Abstract ID: 1377
Part of Session 181: Folk linguistics and society (Other abstracts in this session)
Authors: Palliwoda, Nicole; Schröder, Saskia
Submitted by: Palliwoda, Nicole (Christian-Albrechts-Universität zu Kiel, Germany)
The field of perceptual dialectology and folk linguistics, pioneered in the 1980s by scholars such as Dennis Preston, has recently received significant attention in German Linguistics (cf. Anders et al. 2010).
In departing from more mainstream sociolinguistics, this subdiscipline focuses aims to investigate subjective data, i.e. in addressing the question as to what speakers think and feel about their and other linguistic varieties. This includes views on the pleasantness rating of such varieties and individual features, and the subjective distance between standard and non-standard varieties. A project at the University of Kiel, funded by the German national science foundation (DFG), aims to offer new insights to this field, by both collecting a large body of data from across the German-speaking areas (Germany, Austria, Switzerland, Liechtenstein, Luxembourg, Northern Italy, Eastern Belgium), and by advancing the theoretical debates on the basis of its empirical findings (cf. Hundt 2010).

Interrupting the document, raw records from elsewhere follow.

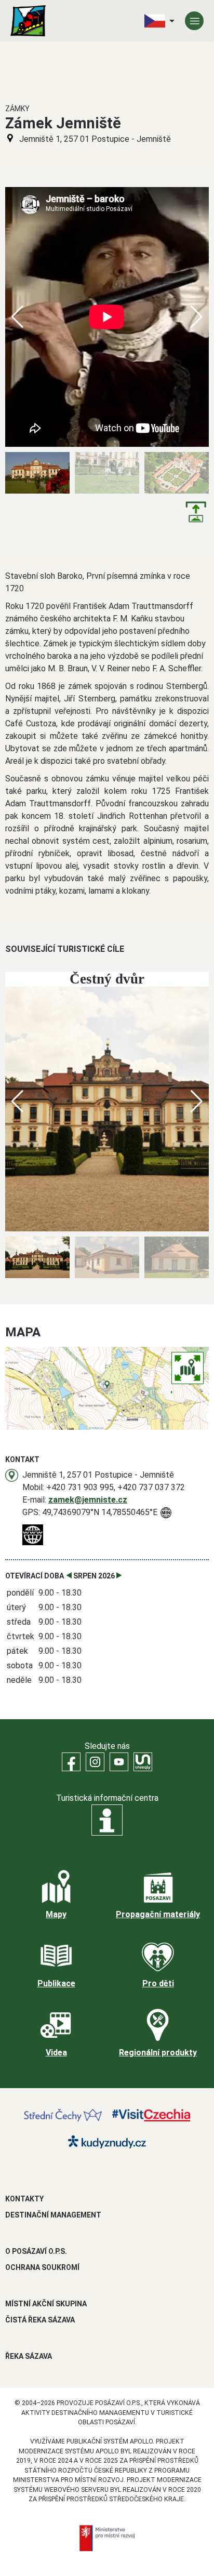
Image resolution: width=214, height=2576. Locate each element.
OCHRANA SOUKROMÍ (42, 2267)
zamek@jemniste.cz (87, 1500)
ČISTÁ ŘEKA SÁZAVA (40, 2320)
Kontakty (24, 2199)
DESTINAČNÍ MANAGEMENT (53, 2215)
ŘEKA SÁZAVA (28, 2356)
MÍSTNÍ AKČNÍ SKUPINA (46, 2304)
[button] (197, 317)
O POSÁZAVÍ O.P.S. (36, 2251)
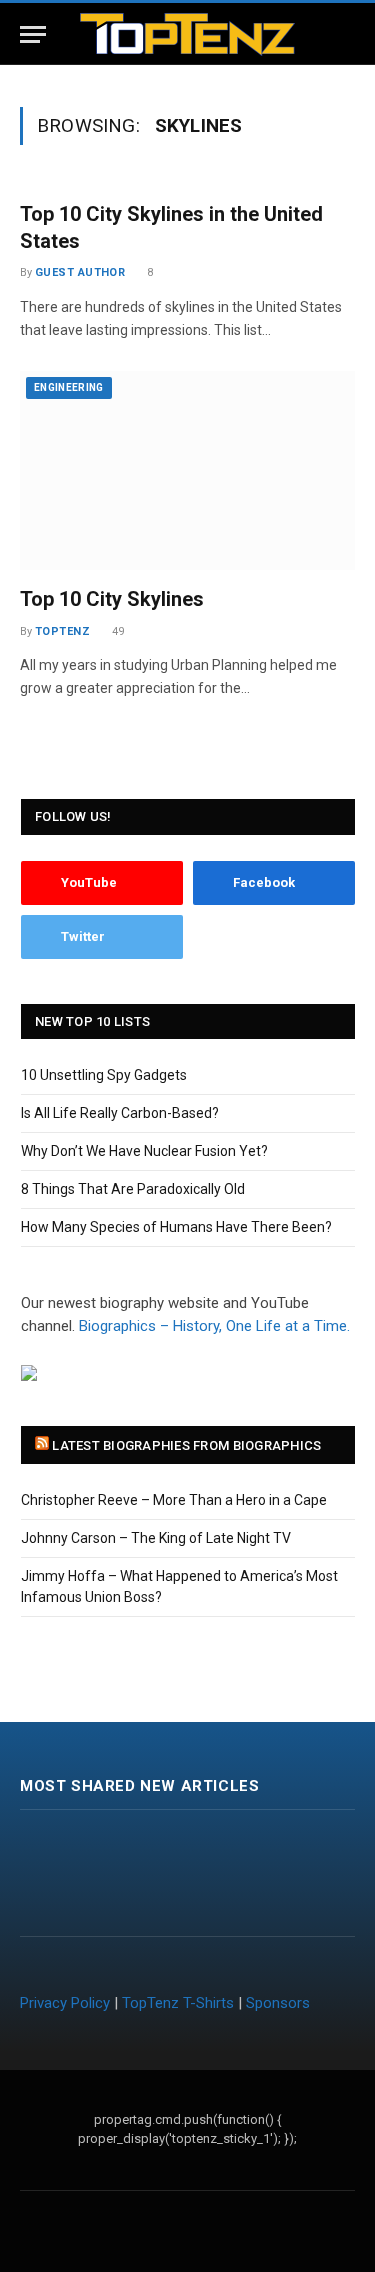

In our talk we will present initial findings from the corpus-building and data-selection part of the project. In particular we will present, how speech samples can give a hint concerning the correlations between metalinguistic data and the intentional reactions of linguistic laymen. In our project we want to examine this by using a game containing certain speech samples our informants have to sort to given regions.
Literature
ANDERS, CHRISTINA A. / HUNDT, MARKUS / LASCH, ALEXANDER (Hgg.): Perceptual Dialectology“ – Neue Wege der Dialektologie. Berlin/New York: de Gruyter.
HUNDT, MARKUS (2010): Bericht über die Pilotstudie „Laienlinguistische Konzeptionen deutscher Dialekte“. In: ANDERS, et al. 179-219.